SENI HIBURAN

Hari Komedi Indonesia 2014 : Wujud Penghormatan Abadi Untuk Bing Slamet

Hari Komedi Indonesia 2014 (Bagian 1)

Oleh : Yoyo Dasriyo

Sebuah adegan komedi dalam film “Bing Slamet Koboy Cengng” karya (alm) Nyak Abbas Akup. Dari kiri: Vivi Sumanti, (alm) Iskak), (alm) Bing Slamet dan Mieke Widjaya. Film ini merebut gelar “Film Komedi Terbaik” FFI 1975 Medan, dan memenangi lambang film terlaris. (Dokumentasi Yodaz)
Sebuah adegan komedi dalam film “Bing Slamet Koboy Cengng” karya (alm) Nyak Abbas Akup. Dari kiri: Vivi Sumanti, (alm) Iskak), (alm) Bing Slamet dan Mieke Widjaya. Film ini merebut gelar “Film Komedi Terbaik” FFI 1975 Medan, dan memenangi lambang film terlaris. (Dokumentasi Yodaz)

SEJUMLAH insan komedian Indonesia sepakat, mencanangkan 27 September 2014 sebagai momentum Hari Komedi Indonesia. Disaksikan Tarzan, Marwoto, serta para komedian lainnya, Denny Candra dan Komeng dalam tayangan ILK (Indonesia Lawak Klub) di Trans-7 (26/9), mengemukakan penanggalan bernilai kesejerahaan insan pelawak itu, bertolak dari kelahiran (alm) Bing Slamet, figur seniman multi talenta kelahiran Cilegon Banten, 27 September 1927.
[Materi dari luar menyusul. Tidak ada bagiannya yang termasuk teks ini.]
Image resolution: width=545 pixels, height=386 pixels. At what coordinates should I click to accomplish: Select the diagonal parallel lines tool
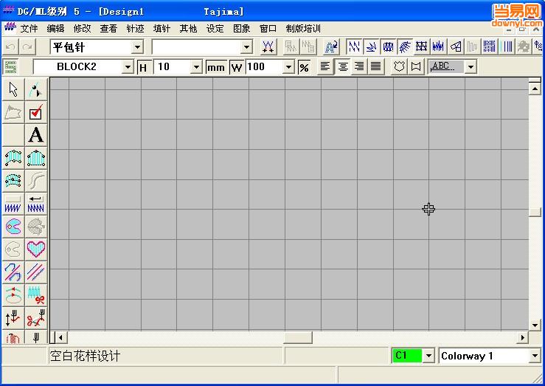point(35,272)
Kepergian abadi Bing Slamet,17 Desember 1974, menyentak segenap lapisan masyarakat! Tentu saja, karena berita duka itu terumbar, saat kondisi seniman yang tengah menjalani perawatan.itu membaik. Bahkan, bersiap membintangi lagi film “Ateng Raja Penyamun”. Kejutan kedukaan (alm) Bing Slamet, masih berdekatan dengan suasana berkabung insan musik Indonesia, atas tragedi maut yang mengenaskan, 9 Juli 1974 di Jakarta. Dua pemusik handal “God Bless” tewas!

Pemuja musik hingar-bingar tersentak. Fuad Hassan (32) dan Soman Lubis (22), pemusik idola kaum muda tewas, waktu boncengan naik motor Yamaha yang bertabrakan dengan sebuah truk. Fuad Hassan, top drummer Indonesia yang terseret truk sejauh 23 meter, tewas seketika. Soman Lubis pemain organ yang terlempar 12 meter dari lokasi tragedi, tiga jam kemudian meninggal dunia di RS Fatmawati, Jakarta. Dunia musik Indonesia tiba-tiba kehilangan penabuh drum sekaliber Fuad Hassan. yang baru empat bulan menikahi Camelia Malik.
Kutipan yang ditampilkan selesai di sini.